[Source data]

* * * * *

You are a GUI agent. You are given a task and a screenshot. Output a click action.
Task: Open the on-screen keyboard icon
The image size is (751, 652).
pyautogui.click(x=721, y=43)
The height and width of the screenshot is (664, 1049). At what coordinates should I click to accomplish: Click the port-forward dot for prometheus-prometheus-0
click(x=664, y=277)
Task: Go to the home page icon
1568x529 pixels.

* * * * *

Description of the task
Starting from the line that contains "The height and", reproduce each line of the data exactly through the last one.

Answer section
The height and width of the screenshot is (664, 1049). At what coordinates should I click to accomplish: Click the port-forward dot for prometheus-prometheus-0
click(x=664, y=277)
Task: Go to the home page icon
1568x529 pixels.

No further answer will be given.